Now we have another phenomenon going that I find quite interesting and actually very alarming. I call it the “Teach for America Syndrome”. You get admitted to an elite program like Teach For America (Actually quite a good program) you serve your two years, you leave, you write a book about your experience, now you are an expert. In contrast to this look at Rafe Esquith a very experienced teacher who wrote a book about his experiences - Teach Like Your Hair's on Fire - after twenty-five years plus in the classroom, it is about his success and failures. It is clear that he has the earned the credibility to write the book and be an expert through multiple experiences actually teaching. If you need practical advice on teaching isn’t that whom would you listen to and follow as opposed to someone who taught two or three years? In our field we have the same phenomenon, just out of college you intern at some fancy facility, then you get a job at an academy or with a pro team. You stay there for two or three years you luck out and the team wins a championship (Even though you had nothing to do with it). Now you are 27 years old with one experience and you know it all, you are now an expert! If you really want to solidify your status as an expert you start a certification program with multiple levels of questionable content (Different flavors of sanke oil) based on your one experience.
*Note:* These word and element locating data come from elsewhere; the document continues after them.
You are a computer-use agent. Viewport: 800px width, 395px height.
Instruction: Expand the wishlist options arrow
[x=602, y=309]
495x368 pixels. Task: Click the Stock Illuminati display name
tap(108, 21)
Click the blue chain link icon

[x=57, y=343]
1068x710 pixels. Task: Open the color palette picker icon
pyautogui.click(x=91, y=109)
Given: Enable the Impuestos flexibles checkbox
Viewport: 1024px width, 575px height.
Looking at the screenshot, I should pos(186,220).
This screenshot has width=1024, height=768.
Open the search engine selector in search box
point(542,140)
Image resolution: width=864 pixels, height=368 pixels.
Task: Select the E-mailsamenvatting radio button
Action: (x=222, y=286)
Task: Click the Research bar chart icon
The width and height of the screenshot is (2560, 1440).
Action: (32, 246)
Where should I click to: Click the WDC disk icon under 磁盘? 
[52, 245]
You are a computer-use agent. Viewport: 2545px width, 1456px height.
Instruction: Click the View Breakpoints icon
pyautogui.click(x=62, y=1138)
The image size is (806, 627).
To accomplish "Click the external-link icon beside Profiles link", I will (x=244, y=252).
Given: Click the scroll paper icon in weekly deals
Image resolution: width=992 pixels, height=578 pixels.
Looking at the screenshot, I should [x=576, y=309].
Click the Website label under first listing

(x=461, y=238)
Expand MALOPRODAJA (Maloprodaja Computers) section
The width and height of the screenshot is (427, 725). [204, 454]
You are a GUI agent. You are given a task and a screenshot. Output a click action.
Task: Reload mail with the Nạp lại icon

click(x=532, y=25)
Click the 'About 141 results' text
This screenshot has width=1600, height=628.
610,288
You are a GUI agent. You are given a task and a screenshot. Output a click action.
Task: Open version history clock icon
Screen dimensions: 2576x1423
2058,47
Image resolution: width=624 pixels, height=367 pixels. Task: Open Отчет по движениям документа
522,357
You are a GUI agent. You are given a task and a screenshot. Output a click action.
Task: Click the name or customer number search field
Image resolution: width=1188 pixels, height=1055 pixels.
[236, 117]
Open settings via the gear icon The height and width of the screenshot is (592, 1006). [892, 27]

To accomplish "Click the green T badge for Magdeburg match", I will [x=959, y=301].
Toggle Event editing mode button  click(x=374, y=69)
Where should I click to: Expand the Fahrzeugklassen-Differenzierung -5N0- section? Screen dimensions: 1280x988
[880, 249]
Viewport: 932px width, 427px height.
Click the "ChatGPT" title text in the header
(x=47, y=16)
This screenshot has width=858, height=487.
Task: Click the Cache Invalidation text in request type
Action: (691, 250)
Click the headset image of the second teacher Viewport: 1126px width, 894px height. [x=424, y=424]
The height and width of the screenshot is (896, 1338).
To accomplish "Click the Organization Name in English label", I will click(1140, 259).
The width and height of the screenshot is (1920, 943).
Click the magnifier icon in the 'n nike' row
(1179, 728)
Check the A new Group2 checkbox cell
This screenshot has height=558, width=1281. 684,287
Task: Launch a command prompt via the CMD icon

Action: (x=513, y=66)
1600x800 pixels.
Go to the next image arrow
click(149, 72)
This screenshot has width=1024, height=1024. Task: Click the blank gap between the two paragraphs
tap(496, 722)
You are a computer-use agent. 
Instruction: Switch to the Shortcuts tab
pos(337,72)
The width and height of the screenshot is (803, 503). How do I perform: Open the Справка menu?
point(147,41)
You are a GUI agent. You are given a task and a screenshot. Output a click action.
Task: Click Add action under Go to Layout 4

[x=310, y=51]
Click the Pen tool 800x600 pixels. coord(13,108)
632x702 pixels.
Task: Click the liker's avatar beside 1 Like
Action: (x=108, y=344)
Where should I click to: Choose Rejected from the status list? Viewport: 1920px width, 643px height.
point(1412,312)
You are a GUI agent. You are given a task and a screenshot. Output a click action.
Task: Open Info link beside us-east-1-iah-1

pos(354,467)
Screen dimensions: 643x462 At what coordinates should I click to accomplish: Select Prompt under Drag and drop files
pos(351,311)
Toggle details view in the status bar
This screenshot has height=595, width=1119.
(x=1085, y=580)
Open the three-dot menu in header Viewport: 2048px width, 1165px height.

In addition to this you have what I call the “Hitch Your Wagon to a Star Syndrome.” You find an athlete preferably someone of high profile who is hurt, hook him up to a piece of equipment get a popular magazine to write about your miraculous work and viola you have an expert on training and rehab. Not long ago when consulting with a company they had a guy who was their "training expert.” When I asked about his credentials they told me point blank he was their expert because he had a good TV presence. Great credentials! He gets up there and spouts bullshit and everyone hangs on every word and blindly follows – do it man! Drink the Kool-Aid.
No one is willing to hold these peoples feet to the fire and hold them accountable. Iam, I am tired of this because it hurting all of in this field. What have they really done, what is their body of work? What are their failures and mistakes? Have they paid their dues? What are their credentials, no I don't mean multiple letters from questionable certifications, I mean real academic and work experience credentials.Are they selling something? Those are fair questions. If we want to be a profession then we must be professional and hold ourselves to a higher standard. We can't tolerate snake oil salesmen. We can’t let marketing and hype triumph over sound pedagogy, training methodology and professionalism. Stop and think, who are you learning from? What are you learning? Do they preach one way or is their system eclectic and adaptable? I am very concerned about the direction of this field because of the plethora of instant experts and the explosion of marketing based on pseudo science and misinformation. We all need to raise our standards and our level of expectation if we want to progress.